映画は時代を映す鏡 

<ブログ18年目です>

「オデッセイ」3D吹替版

火星にひとり取り残されてしまった宇宙飛行士ワトニー(マット・デイモン)が、残されたわずかな物資を使って生き延びようとするサバイバル劇。
予告編を何度か映画館で観せられていたから、映画の内容は承知。

それが、アカデミー賞の前哨戦であるゴールデングローブ賞で作品賞(ミュージカル / コメディ部門)を受賞した。
過酷なサバイバル劇なのに、「ミュージカル / コメディ部門」に分類されていたので驚いた。
だが、映画を観てなるほどと、改めてゴールデングローブ賞選定者の懐の深さとユーモアセンスに感心した。

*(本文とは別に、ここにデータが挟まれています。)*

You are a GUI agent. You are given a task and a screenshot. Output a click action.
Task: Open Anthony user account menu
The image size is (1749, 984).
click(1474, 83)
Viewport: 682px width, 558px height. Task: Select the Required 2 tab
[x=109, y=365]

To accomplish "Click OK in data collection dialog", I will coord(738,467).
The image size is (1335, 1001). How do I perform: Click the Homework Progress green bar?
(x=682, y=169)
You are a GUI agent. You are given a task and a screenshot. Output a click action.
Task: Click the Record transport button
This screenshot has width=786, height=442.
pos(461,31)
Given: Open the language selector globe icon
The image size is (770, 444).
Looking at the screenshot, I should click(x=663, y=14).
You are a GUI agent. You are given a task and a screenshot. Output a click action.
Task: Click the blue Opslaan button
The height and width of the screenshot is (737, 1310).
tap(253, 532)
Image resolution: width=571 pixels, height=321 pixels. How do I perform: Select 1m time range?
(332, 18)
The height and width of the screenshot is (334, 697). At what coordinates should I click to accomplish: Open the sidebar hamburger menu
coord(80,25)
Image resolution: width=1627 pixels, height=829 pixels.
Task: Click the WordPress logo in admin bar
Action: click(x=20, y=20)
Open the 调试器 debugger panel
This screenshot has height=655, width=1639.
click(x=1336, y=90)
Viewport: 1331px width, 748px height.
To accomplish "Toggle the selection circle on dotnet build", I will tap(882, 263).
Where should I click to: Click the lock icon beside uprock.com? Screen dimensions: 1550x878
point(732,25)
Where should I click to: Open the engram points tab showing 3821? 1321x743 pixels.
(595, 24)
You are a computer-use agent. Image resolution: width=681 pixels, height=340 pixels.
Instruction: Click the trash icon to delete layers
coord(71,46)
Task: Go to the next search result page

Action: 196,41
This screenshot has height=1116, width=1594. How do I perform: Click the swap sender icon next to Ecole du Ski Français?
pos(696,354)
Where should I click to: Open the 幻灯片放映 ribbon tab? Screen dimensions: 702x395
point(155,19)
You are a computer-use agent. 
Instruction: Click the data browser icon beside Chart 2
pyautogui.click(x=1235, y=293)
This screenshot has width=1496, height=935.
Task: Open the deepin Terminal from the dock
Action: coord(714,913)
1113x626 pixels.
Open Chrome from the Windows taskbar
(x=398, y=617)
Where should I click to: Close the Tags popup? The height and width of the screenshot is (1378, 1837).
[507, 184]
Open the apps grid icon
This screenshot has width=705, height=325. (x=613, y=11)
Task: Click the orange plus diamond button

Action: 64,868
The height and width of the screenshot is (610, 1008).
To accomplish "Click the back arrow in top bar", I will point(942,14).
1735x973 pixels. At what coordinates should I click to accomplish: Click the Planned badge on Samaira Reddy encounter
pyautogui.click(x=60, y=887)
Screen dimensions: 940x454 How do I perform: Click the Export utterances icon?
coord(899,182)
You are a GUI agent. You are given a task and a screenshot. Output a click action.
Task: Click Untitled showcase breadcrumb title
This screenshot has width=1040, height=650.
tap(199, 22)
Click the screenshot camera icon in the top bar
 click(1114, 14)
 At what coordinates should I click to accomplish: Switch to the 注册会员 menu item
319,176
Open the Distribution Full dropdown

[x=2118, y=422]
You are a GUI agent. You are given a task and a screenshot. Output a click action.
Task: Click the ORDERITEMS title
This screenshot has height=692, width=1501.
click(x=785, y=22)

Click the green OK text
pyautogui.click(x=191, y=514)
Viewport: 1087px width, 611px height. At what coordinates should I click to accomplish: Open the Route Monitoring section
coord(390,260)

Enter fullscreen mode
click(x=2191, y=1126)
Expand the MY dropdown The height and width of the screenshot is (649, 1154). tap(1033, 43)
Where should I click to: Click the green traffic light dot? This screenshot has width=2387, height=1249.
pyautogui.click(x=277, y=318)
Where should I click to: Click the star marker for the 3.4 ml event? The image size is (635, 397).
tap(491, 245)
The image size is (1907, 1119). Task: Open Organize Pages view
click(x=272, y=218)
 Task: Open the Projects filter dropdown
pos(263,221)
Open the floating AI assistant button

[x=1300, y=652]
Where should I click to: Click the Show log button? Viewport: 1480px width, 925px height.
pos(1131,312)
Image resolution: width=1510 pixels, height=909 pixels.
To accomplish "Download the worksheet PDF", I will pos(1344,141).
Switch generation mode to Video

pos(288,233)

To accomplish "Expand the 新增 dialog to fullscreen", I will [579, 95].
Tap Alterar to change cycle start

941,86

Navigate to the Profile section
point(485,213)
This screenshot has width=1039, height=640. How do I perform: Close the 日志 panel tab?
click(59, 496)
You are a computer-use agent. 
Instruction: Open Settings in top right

孤独な火星にひとりという状況で、船長のパソコンに残した音楽が心を癒やす。
古いディスコ音楽ばかりで、”ひどい曲ばかり”と船長の悪口を言いながらも。
私自身このジャンルの音楽は馴染みが少ない。
それでも、ドナ・サマー「Hot Stuff」とABBA「Waterloo」は分かった。
2曲とも有名な映画で使用されていたからだ。
数々のヒット曲が画面の状況に応じて流れている。それらの曲の歌詞を知っているひとは、この映画は一層堪能できること、請けあいだ。

絶望的な状況でも決してあきらめない、明るい主人公ワトニーの造形が抜群。観客はみな彼を応援してしまうだろう。
植物学者の経験を活かした技術者の勝利を謳う。
名作「アポロ13」で味わった帰還の感動も再び。

さすが「エイリアン」の職人技リドリー・スコット監督。
3D映像で宇宙の雰囲気も楽しめて、人間賛歌のテーマにも感動した。